HakaiInstitute / hakai-datasets

Hakai Datasets that are going into https://catalogue.hakai.org/erddap/
0 stars 0 forks source link

replace erddap schemas tables by views #115

Closed JessyBarrette closed 1 year ago

JessyBarrette commented 1 year ago

The original configuration replaced yesterday was generating TABLES.

This present will generate VIEWS of the similar result.

Questions related:

  1. Do we need to drop the already existing Tables as available on hakai db?
  2. Any idea how this will affect the response time of a query to those tables?
n-a-t-e commented 1 year ago

I'm not where you are trying this code, but as far as I can see Postgres doesn't have syntax like CREATE OR REPLACE for tables

n-a-t-e commented 1 year ago

Also, these are tables and not views for a reason, mostly because:

fostermh commented 1 year ago

@n-a-t-e has some good points.

there is a

DROP TABLE foo;
CREATE TABLE IF NOT EXISTS foo;

but no REPLACE TABLE option in Postgres, unfortunately.

Views do not have indexing of their own and rely on the indexing of the underlying tables.
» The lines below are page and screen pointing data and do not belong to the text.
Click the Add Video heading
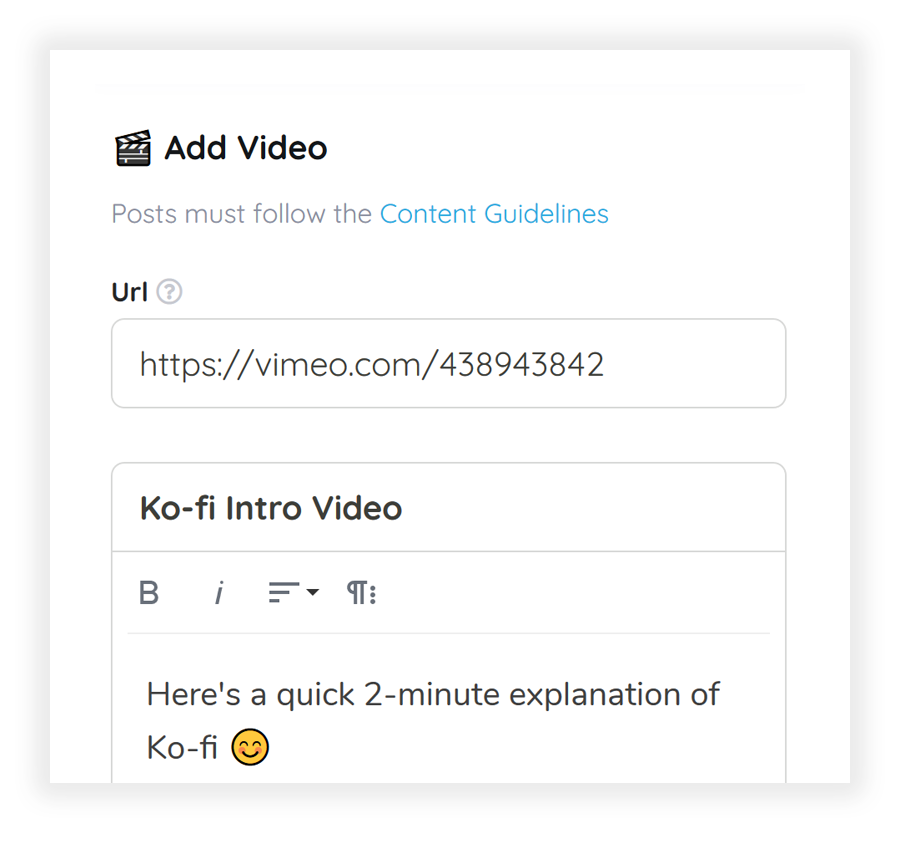The height and width of the screenshot is (850, 900). tap(245, 148)
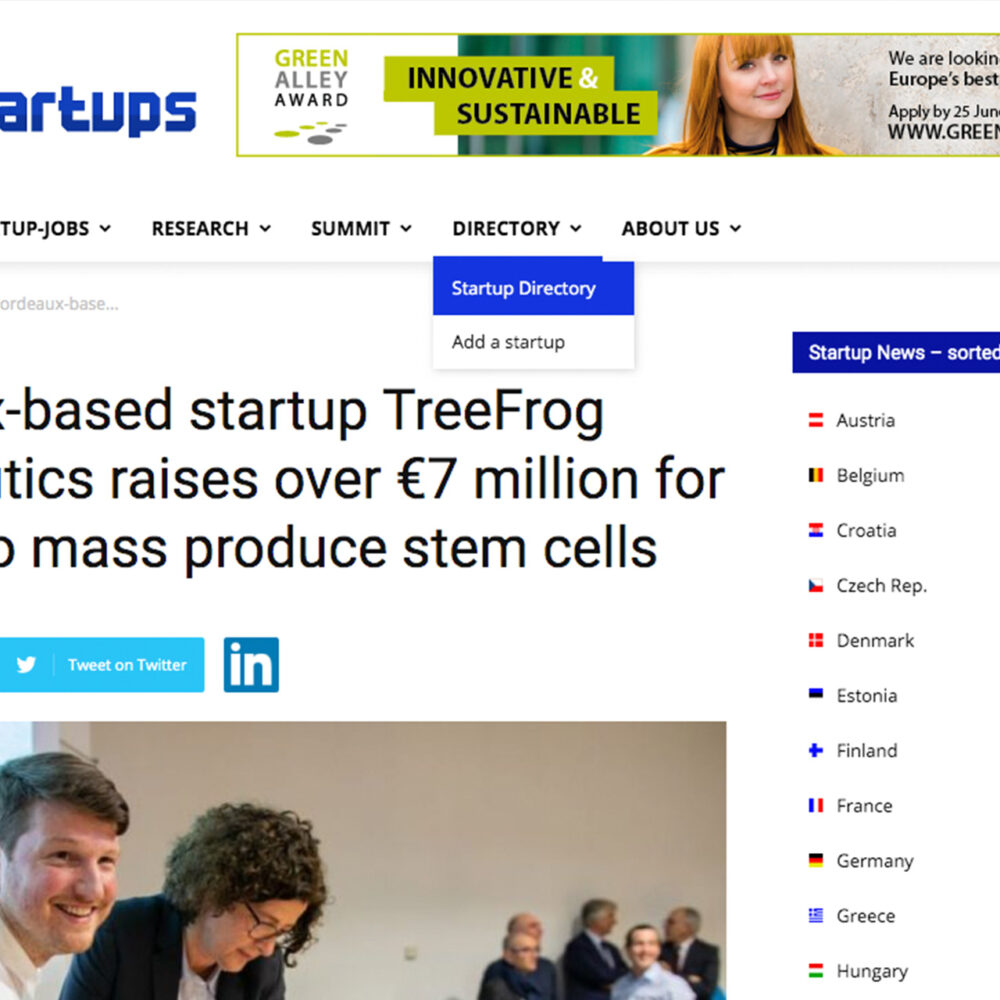The height and width of the screenshot is (1000, 1000).
Task: Open Denmark startup news link
Action: 875,640
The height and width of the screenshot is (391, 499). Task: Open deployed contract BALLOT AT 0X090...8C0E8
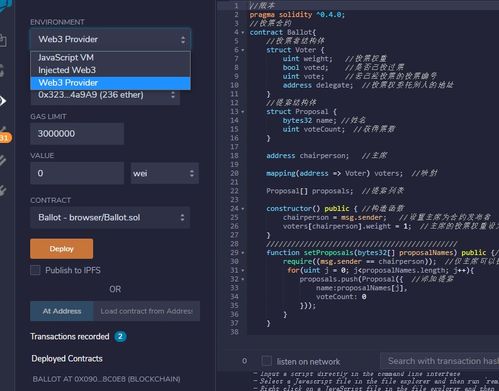[106, 379]
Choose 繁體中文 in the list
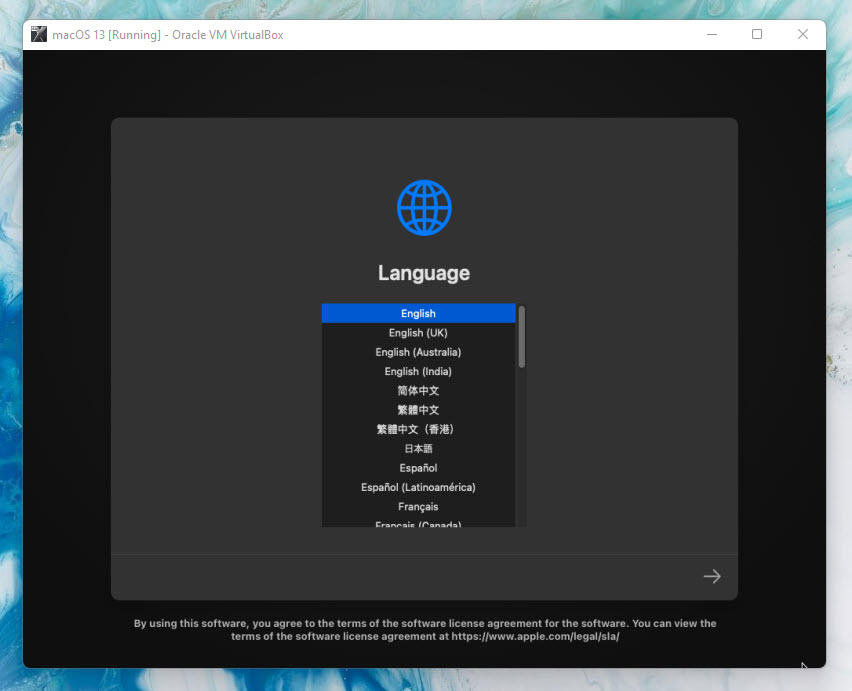Screen dimensions: 852x691 (418, 410)
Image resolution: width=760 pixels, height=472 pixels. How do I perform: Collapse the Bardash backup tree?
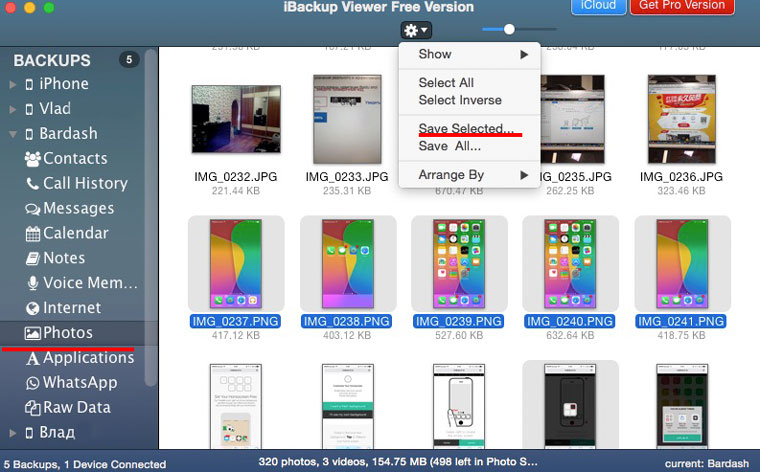pos(12,134)
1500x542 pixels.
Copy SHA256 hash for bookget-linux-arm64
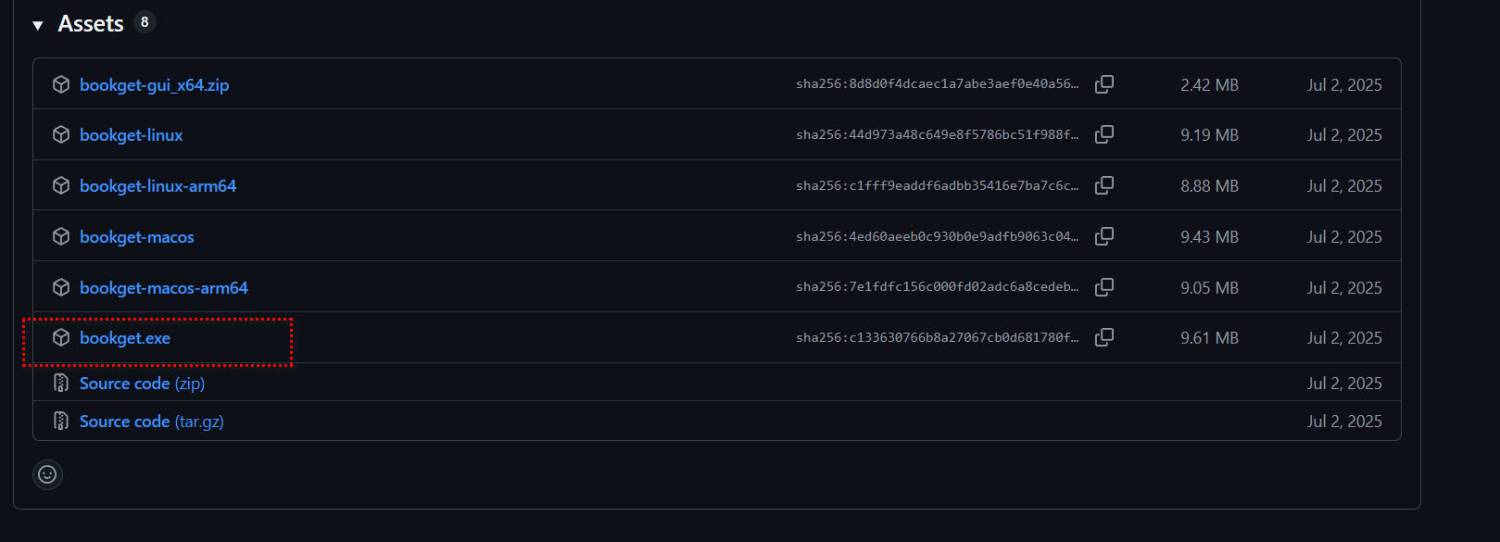(x=1104, y=186)
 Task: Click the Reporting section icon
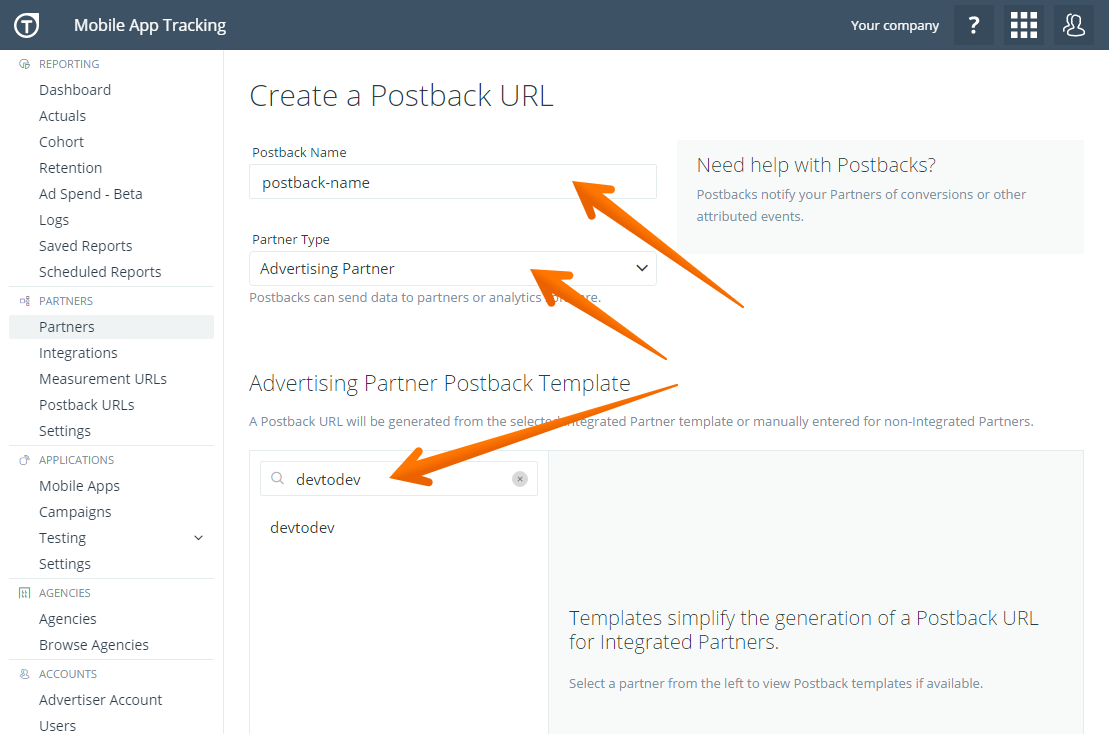(x=25, y=64)
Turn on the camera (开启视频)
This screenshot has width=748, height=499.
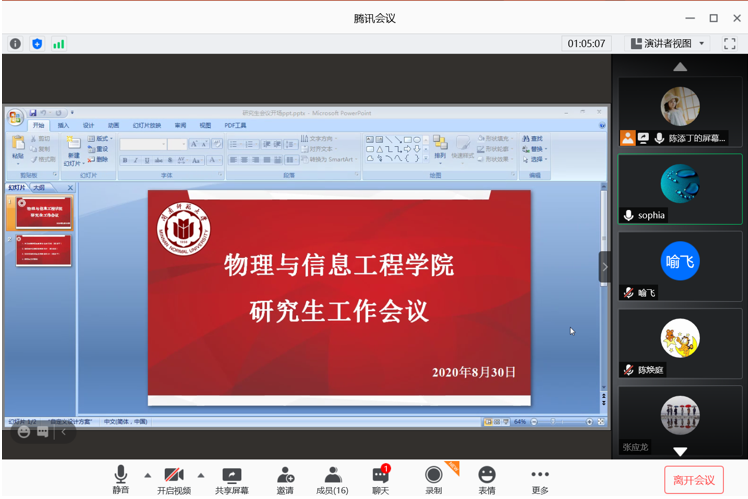click(x=173, y=479)
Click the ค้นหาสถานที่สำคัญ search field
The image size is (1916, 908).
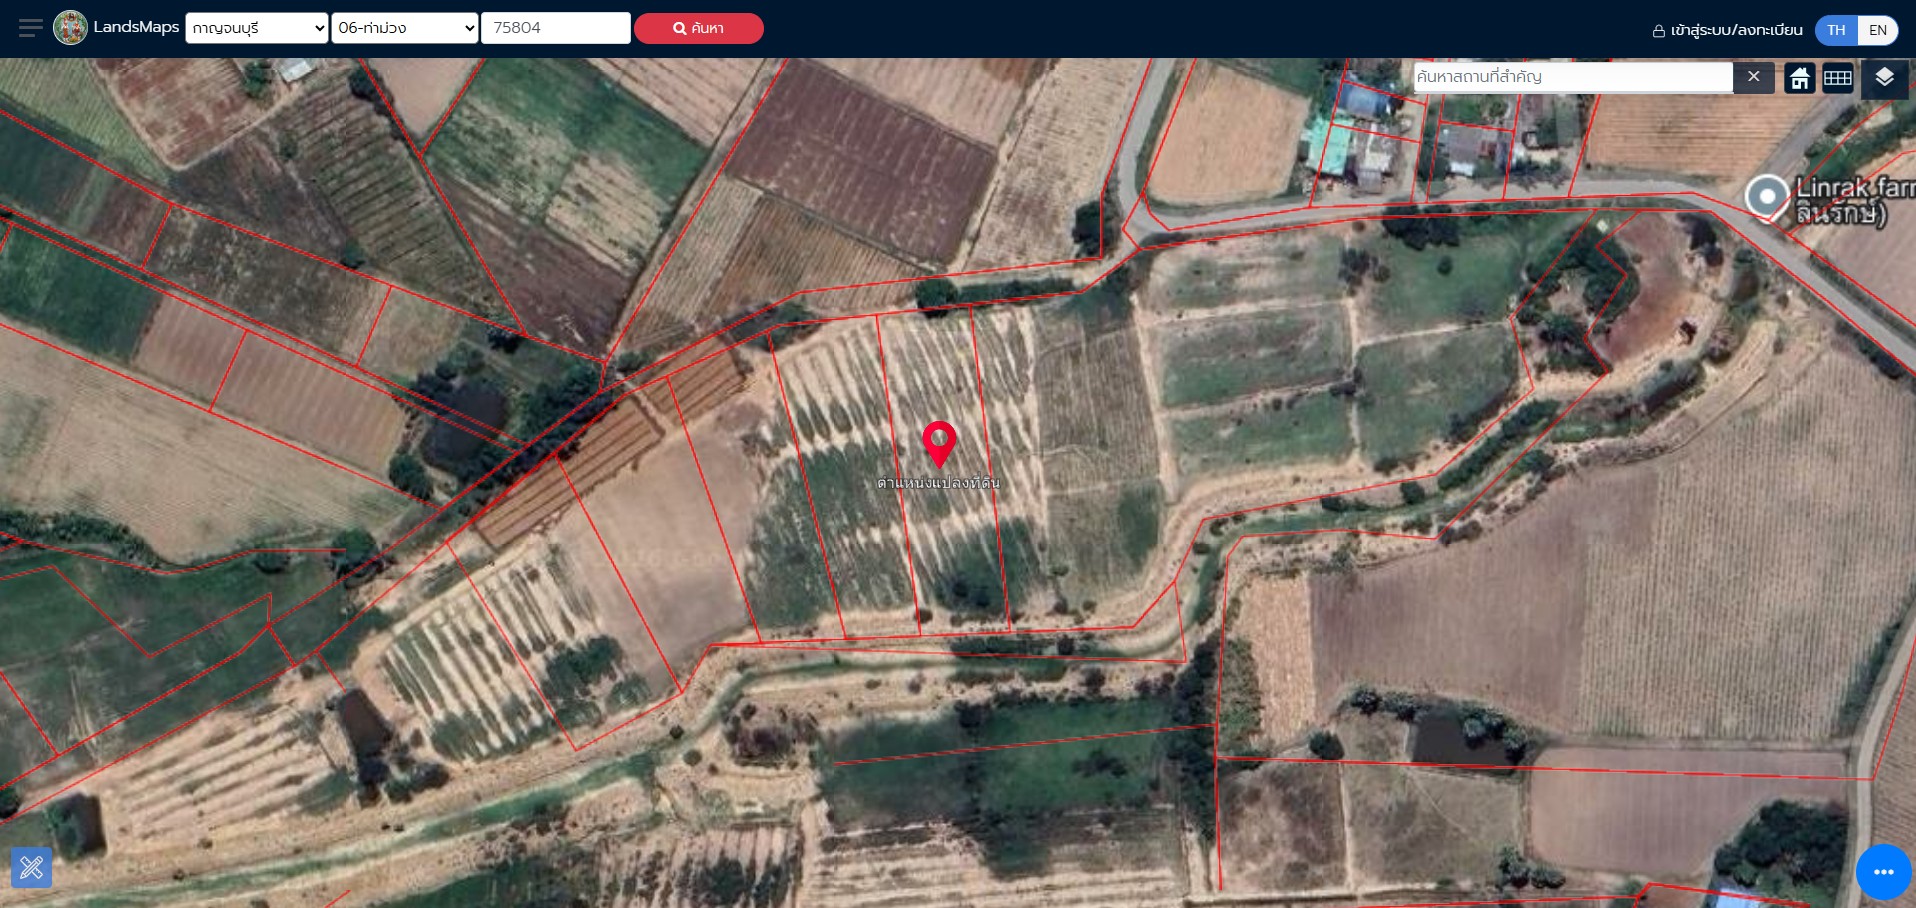pyautogui.click(x=1572, y=77)
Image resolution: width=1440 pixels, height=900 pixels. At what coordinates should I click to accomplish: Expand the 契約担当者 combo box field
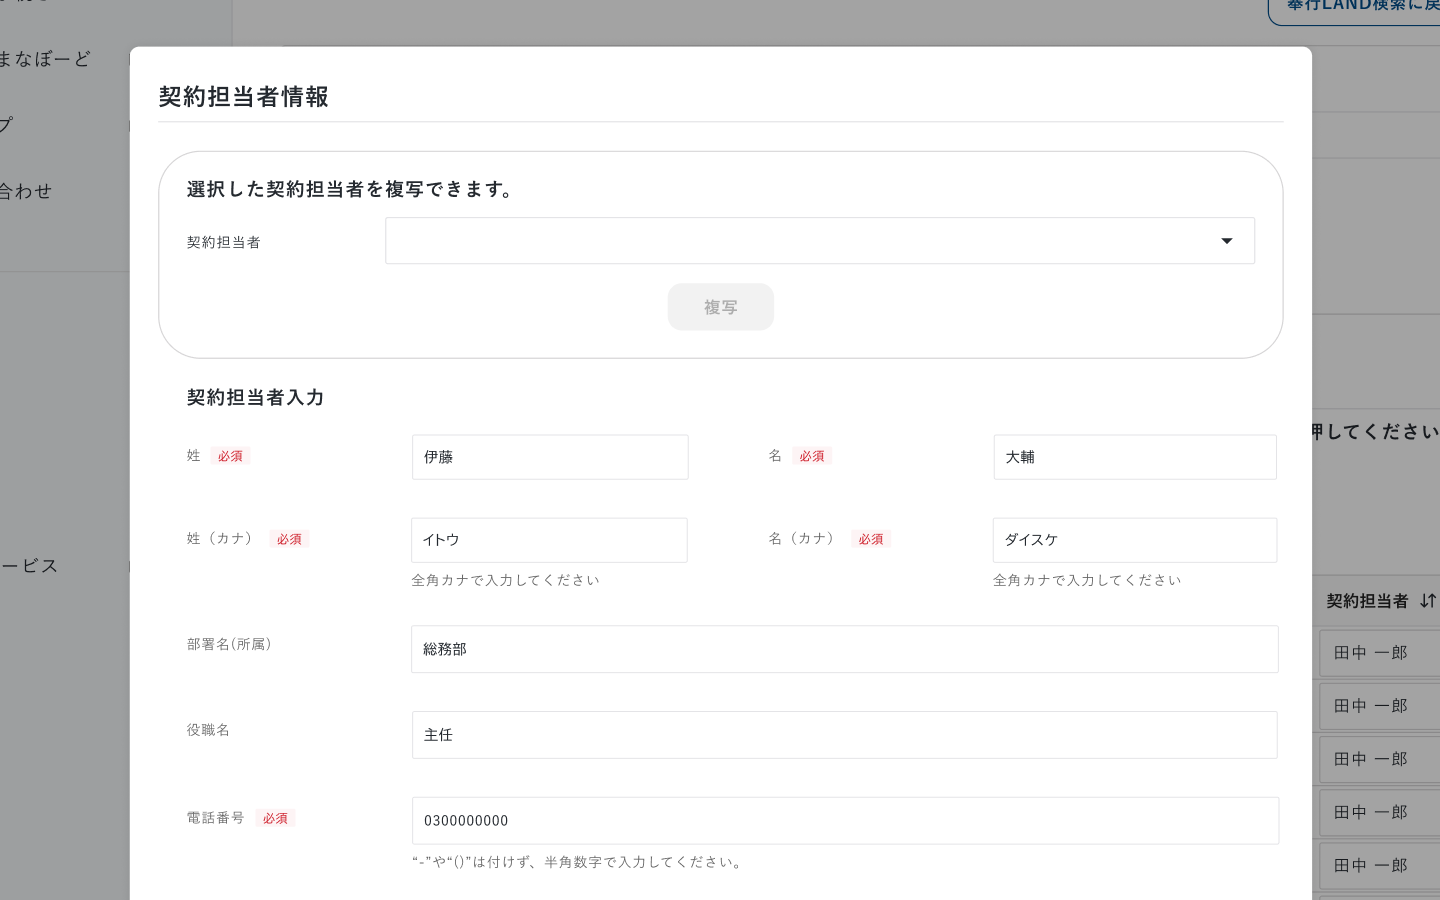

Likewise, all the joins are processed at the time of query which in the case of CTD data can take a significant amount of time. Obviously, I have not run any benchmarks to see how ERDDAP performs querying a view rather than a table but my initial thought is that ERDDAP will perform much better if querying a table and scale better under load.

One option here would be a MATERIALIZED VIEW which is a view that is saved to disk and looks a lot like a table. You would however be coupled to the EIMS schema as Nate pointed out. Materialized views also still have to be rebuilt periodically so there is no real advantage of an MV over a table in this case. You would still have to reprocess the data nightly or whatever the current schedule for recreating the tables is. Downtime is the only advantage I see to a MV. When rebuilding an MV the current view exists until the new one is built and then swapped for the existing MV. If downtime is a consideration then an MV might make sense.

My last thought on this is around partitioning. For very large tables, it is possible to partition the underlying table so that sections of the table are stored in different places on disk. Splitting the table reduces index size and potentially makes reads much faster. For example, if we noticed that most people look at the last year of data then we could partition the ctd table by year. Then when a query comes in the db pulls the full partition from disk which is faster than searching the index, pulling multiple pages and discarding some of the data within. Given that ERDDAP caches data and requests I expect this level of optimization is unnecessary however.

In short, my advice is to stick with tables and use indexing where appropriate. :-)

n-a-t-e commented 1 year ago

We had used materialized views in the past for this, it doesn't work with the eims rebuilds which is why this is using tables. The tables are working perfectly, and they aren't big enough to justify partitioning. No performance issues, and there is no specific column to index that I can see, as there is no 'typical query' to these datasets.